Task instructions:
1. Translate this sentence from the canoe passage into Spanish: "Another contention followed, which I won by many words and a small piece of laundry soap."
2. Write the next part of the canoe passage, picking up after its final sentence.

Document extract:

In one town a handsome boy was determined to come with me, and by prolonged talking I had subdued his father and was hurrying away when suddenly the mother appeared upon the scene, cursing me, and threatening to take the boy’s life. Another contention followed, which I won by many words and a small piece of laundry soap. The victory seemed complete; the father and mother were sending the boy away with their blessing, and speaking kind words to me; we were about to get into the canoe to go to the launch, which was in the middle of the river, when an old and very ugly woman, grand-aunt or something of that sort, came rushing towards us, shrieking and flinging her arms about her, cursing me, and altogether presenting such a spectacle as might suggest that one of Macbeth’s witches had escaped from the underworld. Quickly, and in great alarm, we sprang into the canoe and pushed off; for I would rather fight with ten men than one woman. But there were many of us, we were standing up in the canoe, and before we had sufficient way on she had waded after us up to her neck in water, and laying hold of the canoe with both hands, she tried to capsize it—which would be easily done. The state of my health made it advisable that I should try to avoid being thrown into the river. Besides, the whole town was now gathered on the bank, rending the air with laughter, and if I failed they would continue to laugh for a year or two. I caught her hands and tried to wrench them from the side of the canoe; but I did not wish to use all my strength against an old woman, and moreover she had the advantage of standing on the ground, while I had to balance the canoe; so I failed in the effort. A second more and we would have been in the river, when I caught her by the back of the neck, and, ducking her head under the water, I held her there as solemnly as I could until she so far weakened as to let go her hold on the canoe, and we moved on, while the audience on the bank cheered. But I had a most unheroic feeling all the rest of that day.

Material:
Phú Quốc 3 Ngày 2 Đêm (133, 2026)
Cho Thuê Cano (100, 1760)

In response:
1. Siguió otra disputa, que gané con muchas palabras y un pequeño trozo de jabón de lavar.

2.
In another town, a father who refused to let his boy go, said: “I don’t want my boy coming back here knowing more than his father, his skin all clean, while his old father sits around with the itch scratching himself. Why, the boy would despise me! I won’t let him go.”
For more than a year I taught the school daily without any assistance except that one or two of the advanced boys sometimes taught the junior classes. Then I engaged, as an assistant, a Mpongwe, named Nduna, a boy of seventeen years, whose father, Rekwangi, was quite civilized and an old friend of our mission. Poor Nduna’s life ended very tragically less than two years later. He was a handsome boy, of quiet disposition and kind-hearted. He was with me so much in the schoolroom and was so faithful in his work that I came to know him well and to like him. At the end of the year he told me that he had the offer of a better-paying position in one of the bureaus of the government at Libreville and I advised him to accept it. I understood that he gave good satisfaction to his employer. After several months a sum of money was stolen from a safe that had accidentally been left open. There were French clerks in the same office, but Nduna was the only native. He was immediately arrested. There was not a shred of evidence against him except that the money had been stolen from that particular office and that he was the only native there. It was hard for me to believe that he was guilty even before I had heard the evidence, and when I supposed that it must be strongly against him. But when upon inquiry I learned all that was known, I concluded with a great many others that he was innocent. And the others did not know him personally as I did.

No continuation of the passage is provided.